An ′unprecedented crisis’
′The world is going through an unprecedented crisis with a major impact on our business,’ said Denis le Vot, member of the executive committee, senior vice president sales and regions. ′As soon as the recovery began, our plants and sales network quickly mobilised to meet our customers’ needs, with demand sustained in June by government aid measures in Europe.’
′We are starting the second half of the year with a very high level of orders, a satisfactory level of inventory, a rising price positioning across the entire range, and a new e-tech hybrid offer that is unique in its segment and already very well received,’ he added.
In Europe, the manufacturer sold 623,854 vehicles, down 41.8% in a market that was down 38.9% on the first half of the year. Dacia took a heavy hit from the COVID-19 shaken market in the first half, recording a 48.1% decline in sales, moving only 161,334 vehicles.
However, the group was able to renew all of its B-segment models under the Renault brand: Clio, Captur and Zoe. The new Clio was the best-selling vehicle within the segment in Europe in the first half, with 102,949 units sold.
In June, the group did see signs of recovery, with Renault and Dacia achieving market shares of 10.5% and 3.5% respectively.

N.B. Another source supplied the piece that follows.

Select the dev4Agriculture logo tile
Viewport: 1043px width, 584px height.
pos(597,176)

According to figures from the European Automobile Manufacturers’ Association (ACEA), Renault was among the better-performing manufacturers.

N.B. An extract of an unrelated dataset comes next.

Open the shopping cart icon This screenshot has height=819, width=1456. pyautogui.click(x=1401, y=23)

The carmaker’s registrations in the EU were down by only 16% in June, buoyed by the demand growth in France, where overall market growth of 1.2% was recorded. ACEA’s figures show that out of the group’s 147,488 units sold last month, 102,130 came from Renault and 44,937 came from Dacia.
The manufacturer explained that Dacia is now benefiting from customers returning to the sales network and selecting from its full range of engines: LPG, petrol and diesel.
With a sales growth close to 50% up to 37,540 units in Europe, Renault’s electric Zoe was the best-selling car in June. The model also reached a record level of orders, climbing to nearly 11,000. Now with the arrival of the Twingo Z.E. and the launch of other e-tech hybrid engines, the carmaker’s electric offensive is in full swing. These new engines are hitting the road in new models like the Clio hybrid, Captur plug-in hybrid (PHEV) and the Mégane Estate PHEV. As Renault embeds itself in the electric market, it has also reported that it is on track to meet its Corporate Average Fuel Economy (CAFE) targets for 2020.
As Europe emerges from lockdown, manufacturers with a strong EV portfolio are expected to perform better than those without as those buying these models are less likely to be tempted by used cars instead of new. This is because they tend to be less price-sensitive buyers but there is also limited availability of the latest electric models on the used-car market.